Karl Hubenthal (1917–1998) was an American cartoonist who did both editorial and sports cartoons.

==Biography==
Hubenthal (known as "Hubie") attended both Hollywood High School (class of 1935) and Chouinard Art School, now Chouinard Art Institute, in Los Angeles. Hubenthal got his first job in the Art Department of the Los Angeles Herald-Express, the same year he graduated from high school. A few years later, Hubenthal began drawing a weekly sports cartoons. Eventually, Hubenthal left to serve in the Marine Corps during World War II.

==Career==
Following the war Hubenthal worked as a freelancer, focusing on advertisements. By 1949, he went back to cartooning at another Hearst publication, the Los Angeles Examiner. He became the Examiner's full-time editorial cartoonist in 1956. In 1961, he designed the helmet, uniforms, and original Norseman logo for the Minnesota Vikings on behalf of new Vikings general manager Bert Rose and head coach Norm Van Brocklin, who he had known when they were with the Los Angeles Rams. When his former publication, the Herald-Express was combined with the Examiner in 1962 Hubenthal's cartoons were carried over to the new publication (the Herald-Examiner). While Hubenthal's work was also in syndication to other Hearst publications and he was also continued to draw sports cartoons and other pieces of sports-themed art. Hubenthal's work was distributed nationally by Hearst's publications for over 30 years. He retired from the Herald-Examiner in 1982. He was a founding member and served as president of the Society of Illustrators of Los Angeles, President of the American Association of Editorial Cartoonists, and Regional Director of the National Cartoonists Society.

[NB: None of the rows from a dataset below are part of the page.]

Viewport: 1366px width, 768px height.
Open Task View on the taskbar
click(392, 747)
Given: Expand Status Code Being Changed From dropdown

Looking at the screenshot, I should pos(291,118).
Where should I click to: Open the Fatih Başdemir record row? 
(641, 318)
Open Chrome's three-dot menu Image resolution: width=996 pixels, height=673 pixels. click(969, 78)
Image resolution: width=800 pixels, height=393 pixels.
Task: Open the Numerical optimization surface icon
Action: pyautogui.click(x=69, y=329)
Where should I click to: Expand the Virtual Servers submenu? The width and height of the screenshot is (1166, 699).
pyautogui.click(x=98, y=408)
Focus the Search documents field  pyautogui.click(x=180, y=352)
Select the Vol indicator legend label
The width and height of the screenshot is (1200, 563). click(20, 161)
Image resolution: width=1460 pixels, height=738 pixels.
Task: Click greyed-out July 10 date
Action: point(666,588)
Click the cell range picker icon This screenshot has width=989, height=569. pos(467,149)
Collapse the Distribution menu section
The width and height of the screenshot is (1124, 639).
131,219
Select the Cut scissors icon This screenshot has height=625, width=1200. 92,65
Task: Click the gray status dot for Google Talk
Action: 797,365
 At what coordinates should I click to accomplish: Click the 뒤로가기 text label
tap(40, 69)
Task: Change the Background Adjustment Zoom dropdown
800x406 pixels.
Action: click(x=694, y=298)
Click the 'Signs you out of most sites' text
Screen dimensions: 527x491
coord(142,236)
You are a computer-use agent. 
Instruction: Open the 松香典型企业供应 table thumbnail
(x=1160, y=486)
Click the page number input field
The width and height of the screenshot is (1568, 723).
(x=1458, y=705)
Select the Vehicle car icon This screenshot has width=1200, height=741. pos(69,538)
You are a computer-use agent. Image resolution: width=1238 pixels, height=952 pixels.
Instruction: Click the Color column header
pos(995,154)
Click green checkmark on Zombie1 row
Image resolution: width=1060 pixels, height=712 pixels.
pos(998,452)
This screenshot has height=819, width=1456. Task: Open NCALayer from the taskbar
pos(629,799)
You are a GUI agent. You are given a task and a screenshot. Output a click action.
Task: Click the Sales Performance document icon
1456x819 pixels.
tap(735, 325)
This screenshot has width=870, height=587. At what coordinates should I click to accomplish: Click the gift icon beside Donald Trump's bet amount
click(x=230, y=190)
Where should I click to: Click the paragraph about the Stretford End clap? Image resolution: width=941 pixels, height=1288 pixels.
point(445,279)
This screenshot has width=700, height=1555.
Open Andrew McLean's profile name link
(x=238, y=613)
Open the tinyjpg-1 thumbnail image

He died of cancer in 1998.

==Awards==
With a newspaper career that spanned 47 years, Hubenthal won 25 Freedom Foundation medals, the National Headliners Award, the Helms Foundation medal, and received five Pulitzer Prize nominations.
Hubenthal also received seven awards from the National Cartoonist Society. He received the NCS Editorial Cartoon Award for 1961, 1967, and 1970, and their Sports Cartoon Award for 1971, 1979, 1980, and 1982.